MATERIAL PROVIDED:

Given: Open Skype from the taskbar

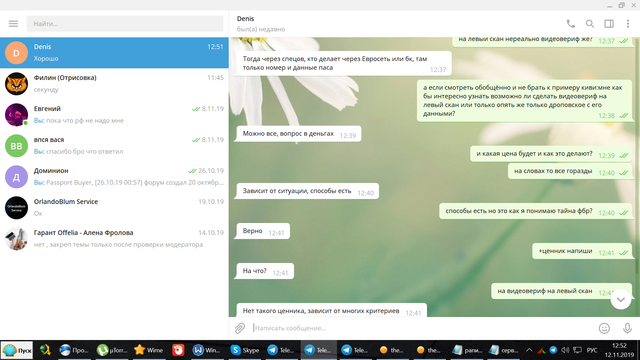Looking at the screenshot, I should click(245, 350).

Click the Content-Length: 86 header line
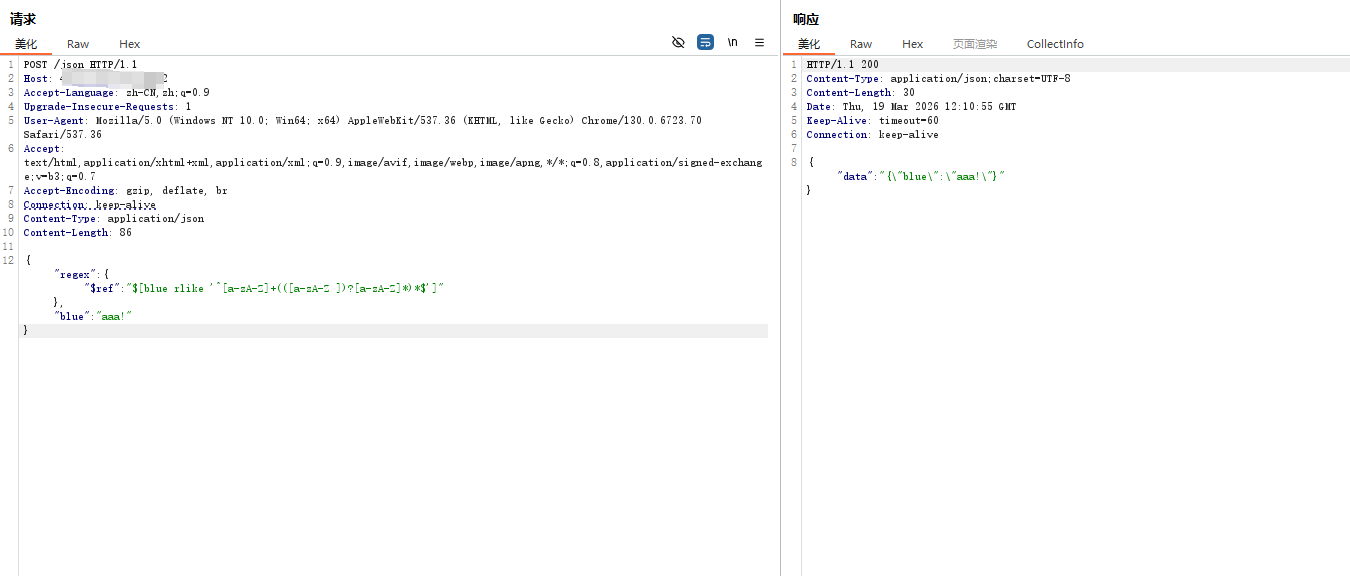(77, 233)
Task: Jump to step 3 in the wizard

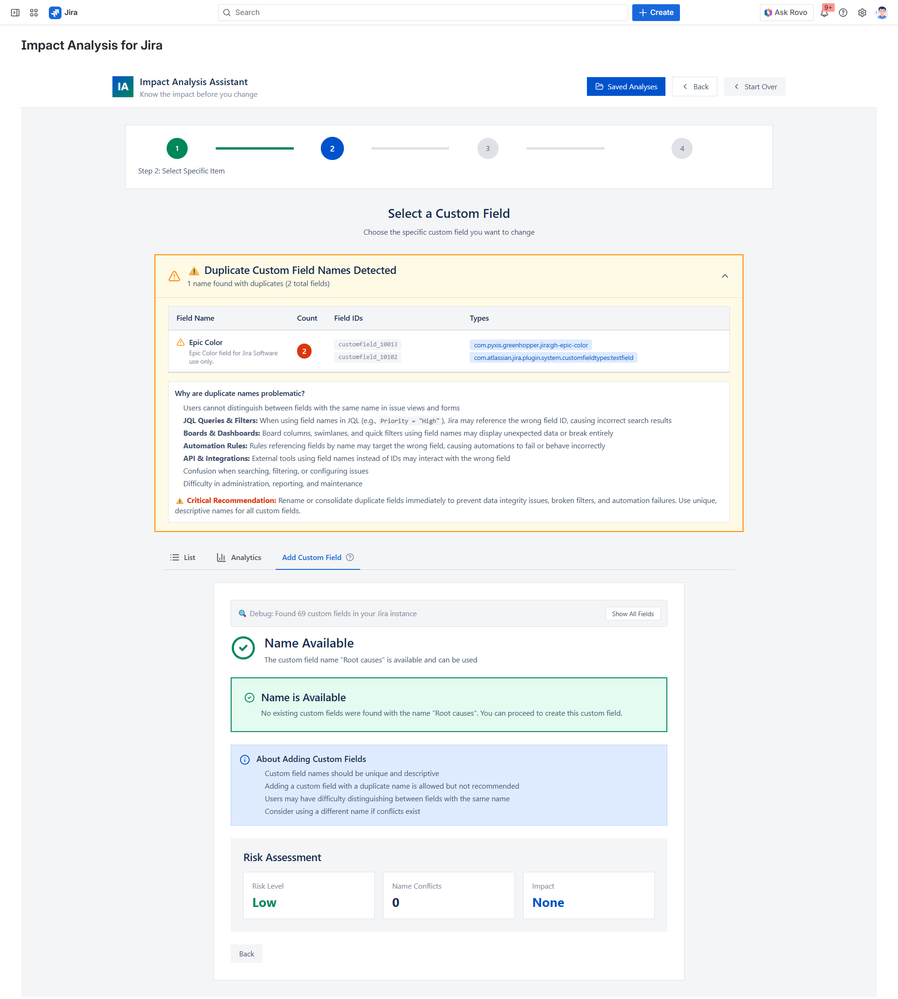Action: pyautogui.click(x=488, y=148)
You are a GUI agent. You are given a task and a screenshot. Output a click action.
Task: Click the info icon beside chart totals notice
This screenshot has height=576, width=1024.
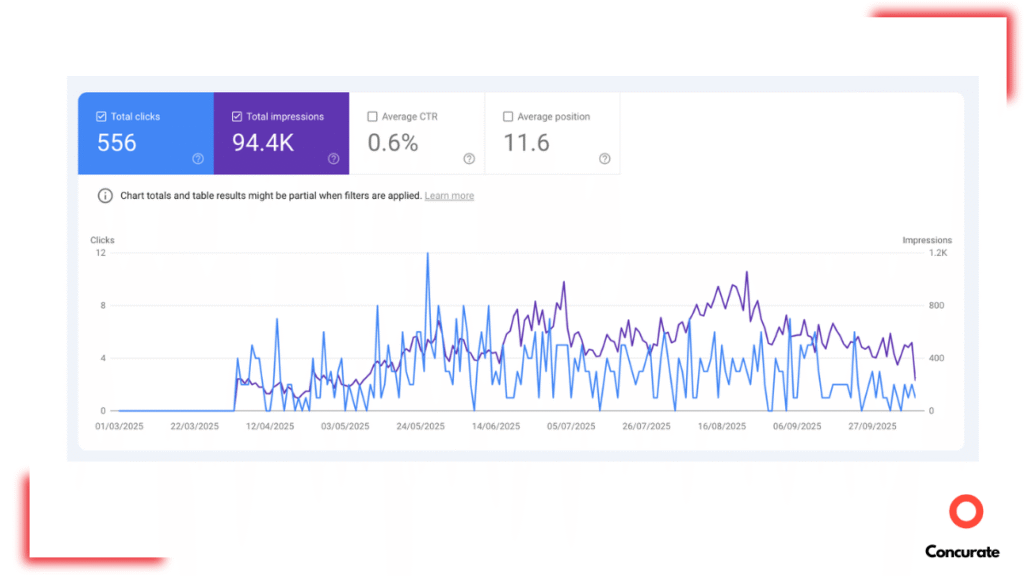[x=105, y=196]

EXERCISE INSTRUCTIONS: Rewrite all of the material above as a two-column CSV headed instruction and response, one row for each answer: the text that goes with it in one double-quoted field and the answer in the other, with line breaks replaced by spaces. Leave the pictures out.

ANSWER FOR THIS EXERCISE:
instruction,response
"Given: Open Skype from the taskbar","Looking at the screenshot, I should click(245, 350)."
"Click the Content-Length: 86 header line","(77, 233)"
"Task: Jump to step 3 in the wizard","Action: pyautogui.click(x=488, y=148)"
"You are a GUI agent. You are given a task and a screenshot. Output a click action. Task: Click the info icon beside chart totals notice This screenshot has height=576, width=1024.","[x=105, y=196]"